In vivo, CA77.1 (10mg/kg/day) was intraperitoneally injected into intracerebral hemorrhage (ICH) mice models for six consecutive days. CA77.1 administration reversed ICH induced augmentation of A1 reactive astrocytes, myelin damage, neuronal death, and neurobehavioral disorders^[6]. CA77.1 (10mg/kg) was administered intraperitoneally into mitochondrial toxin BDE-47-exposed mice with cognitive impairment every three days for 4 weeks. CA77.1 mitigated BDE-47-induced cognitive impairment in mice by suppressing ferroptosis, preventing synaptic loss in mice hippocampi and rescuing hippocampal neuronal structural atrophy^[7].

References:
[1] Bourdenx M, Martín-Segura A, Scrivo A, et al. Chaperone-mediated autophagy prevents collapse of the neuronal metastable proteome.Cell. 2021 May 13;184(10):2696-2714.e25.
[2] Wu J, Xu W, Su Y, et al. Targeting chaperone-mediated autophagy in neurodegenerative diseases: mechanisms and therapeutic potential.Acta Pharmacol Sin. 2025 Apr;46(4):816-828.
[3] Wu J, Han Y Y, Xu H, et al. Deficient chaperone-mediated autophagy facilitates LPS-induced microglial activation via regulation of the p300/NF-κB/NLRP3 pathway. Sci Adv. 2023 Oct 6;9(40):eadi8343.
[4] Zhang Y X, Wu H H, Zhang Q, et al. LAMP2A-mediated neuronal hyperexcitability by enhancing NKAβ1 degradation underlies depression-induced allodynia. Cell Rep. 2025 Apr 22;44(4):115489.
[5] Ren M, Zhou H Q, Wu J E, et al. Heat shock protein A1 inhibits the replication of foot-and-mouth disease virus by degrading viral RNA polymerase 3D through chaperone-mediated autophagy.
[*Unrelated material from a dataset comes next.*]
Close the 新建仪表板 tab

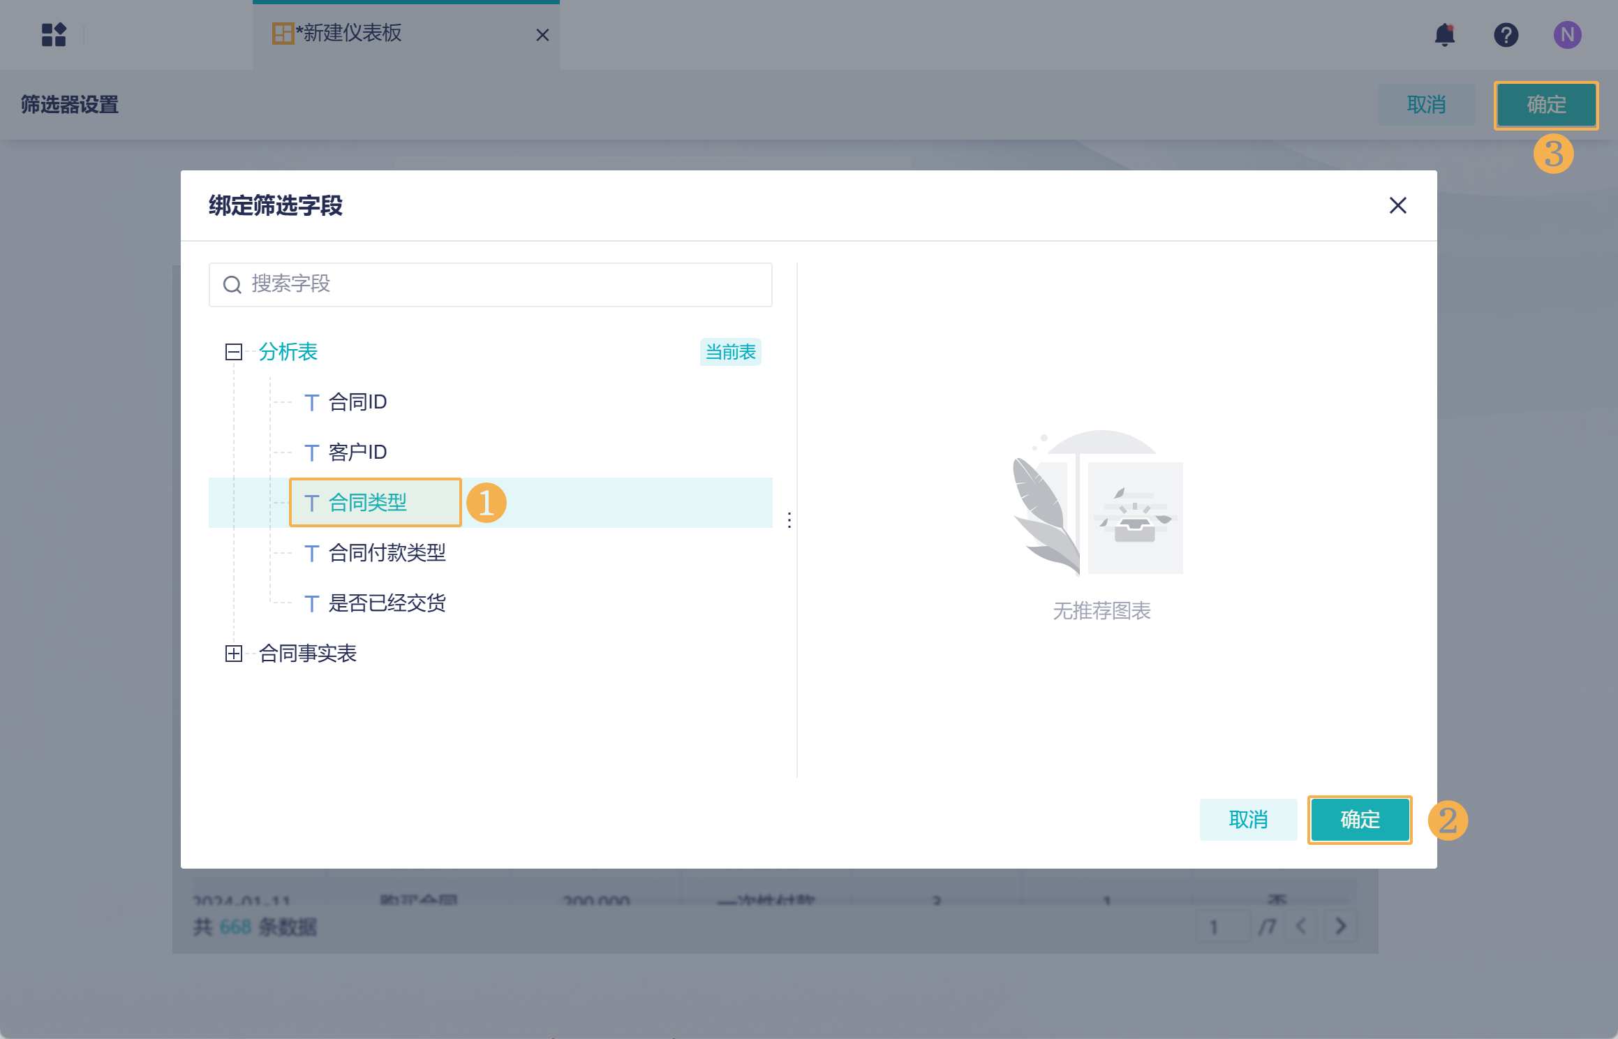click(542, 35)
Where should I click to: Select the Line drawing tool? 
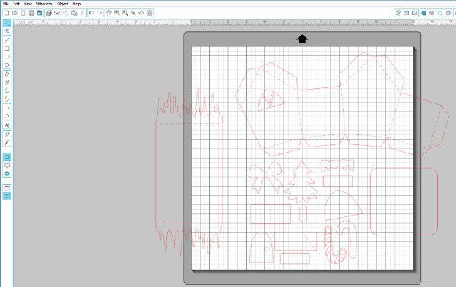(x=7, y=39)
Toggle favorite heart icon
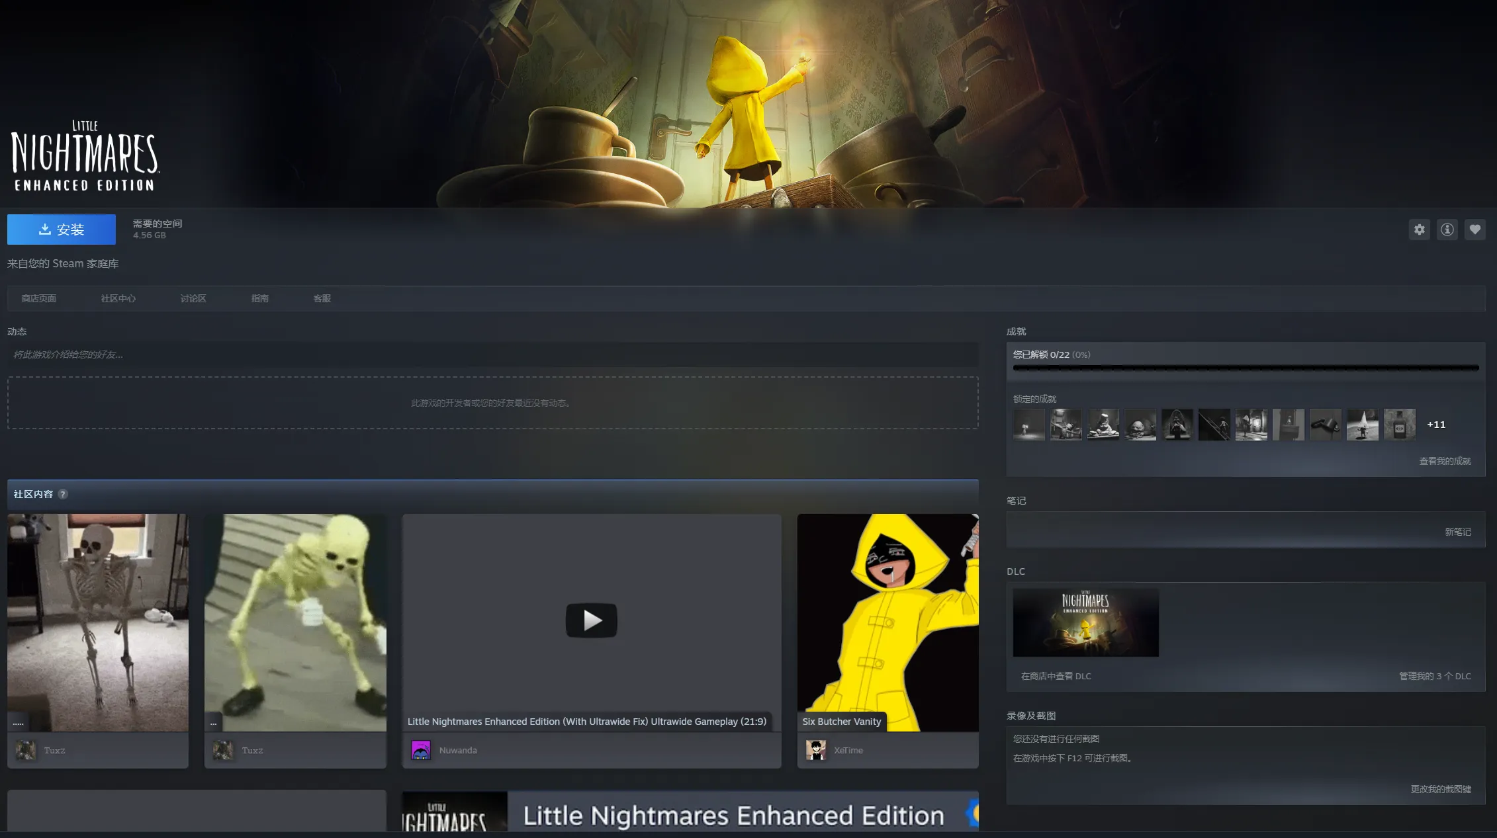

J Virol. 2025 May 20;99(5):e0016825.
[6] Zheng Y, Peng L, Jiang G N, et al. Activation of chaperone-mediated autophagy exerting neuroprotection effect on intracerebral hemorrhage-induced neuronal injury by targeting Lamp2a. Exp Neurol. 2024 Dec:382:114986.
[7] Yuan Q, Wang M W, Zhang Z X, et al. The ameliorative effects of melatonin against BDE-47-induced hippocampal neuronal ferroptosis and cognitive dysfunction through Nrf2-Chaperone-mediated autophagy of ACSL4 degradation. Ecotoxicol Environ Saf. 2025 Jan 15:290:117542.

CA77.1是一种口服活性小分子，为7-氯-3-(对甲苯基)-2H-苯并[b][1,4]氧嗪（AR7）的衍生物，可作为伴侣介导自噬（CMA）的激动剂^[1]。CA77.1具有神经保护作用，被开发用于治疗各种慢性中枢神经系统疾病，包括阿尔茨海默病、帕金森病和视网膜变性^[2]。

在体外实验中，CA77.1（12μM）预处理小鼠小胶质BV2细胞12h后再以LPS刺激，CA77.1抑制了LPS诱导的iNOS和COX-2蛋白表达，降低促炎因子NO和IL-6水平，并下调iNOS、COX-2、IL-6和IL-1β的mRNA表达，且不影响细胞活力^[3]。CA77.1（20μM）作用于小鼠神经母细胞Neuro-2a（N2a）细胞24h，CA77.1促进CMA经典底物GAPDH的降解，并增强Na⁺/K⁺-ATPase β1亚基的清除，伴随Na⁺/K⁺-ATPase活性下降及胞内Na⁺浓度升高，而相应mRNA水平无变化^[4]。CA77.1（0-30μM）处理表达口蹄疫病毒（FMDV）非结构蛋白3D的PK-15猪肾细胞24小时后有效降低了细胞中FMDV 3D聚合酶水平，并通过激活CMA途径抑制了FMDV复制^[5]。

在体内实验中，CA77.1（10mg/kg/day）连续6天腹腔注射脑出血（ICH）小鼠模型，可逆转ICH诱导的A1反应性星形胶质细胞增多、髓鞘损伤、神经元死亡及神经行为障碍^[6]。CA77.1（10mg/kg）每3天腹腔给药一次，持续4周，可缓解线粒体毒素BDE-47暴露所致的小鼠认知障碍，通过抑制铁死亡、阻止海马突触丢失及挽救海马神经元结构萎缩发挥作用^[7]。